I do not mean the fission products. I mean every thing else, starting from the clothes for the staff, to maintanance materials and finally the reactor itself. A reactor produces far more waste than just the fission products.
It is solved - store it somewhere, or use it as a fuel for other reactors.
And the currently used alternatives (coal) produces way more waste (whole mountains of slightly radioactive, and slightly toxic dust leftovers from coal extraction build up near coal mines).
Thorium molten salt reactors make waste reprocessing vastly easier and they produce significantly less "potent" waste products than Uranium solid fueled reactors do. This is important because MSRs could be used to vastly reduce the amount of waste built up so far, easing the storage problem enormously.
the article talks about waste, namely how thorium reactors burn longer lived radioactive elements into shorter lived elements so tens of thousands of years of waste turns into hundreds of years of waste
Ah, Thorium articles. Guaranteed views from nerds, a great way to discover a cohort in your audience, and an easy template to follow (e.g. "it'd be so great, but adoption is 10 years away").
(Don't vote me up for this either. Dismissive first posts are another HN trope, so in this regard I'm as guilty as The Economist.)
Pff. If 'molten salt' reactors are an inch closer in 10 years, I will eat my hat. The idea is only slightly more appealing than having the reactor fly around under it's own power.
What makes you think The Economist is interested in probing the nerdosphere? Would Tesla, Apple, etc., be more effective? For sure, the '... adoption is 10 years away' thing is funny. Makes me reminisce for Popular Science.
If I were to guess; they are advertising where their technological sympathies lie. It is more about managing their brand than probing an audience.
Quote:
"Meanwhile, at the Pentagon, Pluto's sponsors were having second thoughts about the project. Since the missile would be launched from U.S. territory and had to fly low over America's allies in order to avoid detection on its way to the Soviet Union, some military planners began to wonder if it might not be almost as much a threat to the allies. Even before it began dropping bombs on our enemies Pluto would have deafened, flattened, and irradiated our friends. (The noise level on the ground as Pluto went by overhead was expected to be about 150 decibels; by comparison, the Saturn V rocket, which sent astronauts to the moon, produced 200 decibels at full thrust.) Ruptured eardrums, of course, would have been the least of your problems if you were unlucky enough to be underneath the unshielded reactor when it went by, literally roasting chickens in the barnyard."

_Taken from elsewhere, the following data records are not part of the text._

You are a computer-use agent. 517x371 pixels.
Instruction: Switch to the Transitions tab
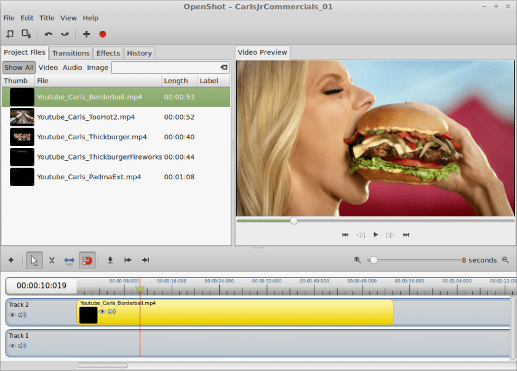[x=71, y=53]
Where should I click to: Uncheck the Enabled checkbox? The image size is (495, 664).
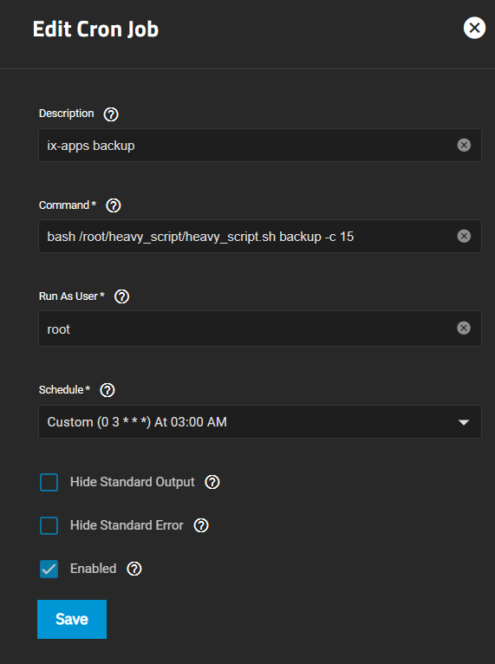[x=49, y=569]
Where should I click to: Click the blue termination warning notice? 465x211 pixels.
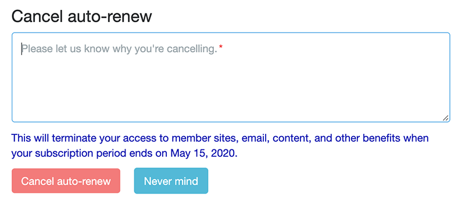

I was suggesting that The Economist knows how to write link bait articles that generate views, and that this article which offers nothing new is an application of that skill.
Of course I was down-voted: HN's readership doesn't like to be told that it's a trivially exploitable source of clicks.
The downside of the MSR configuration is that it's way harder to build, and involves some maybe-not-entirely-solved problems around corrosion resistance, since the salts in question tend to be pretty reactive.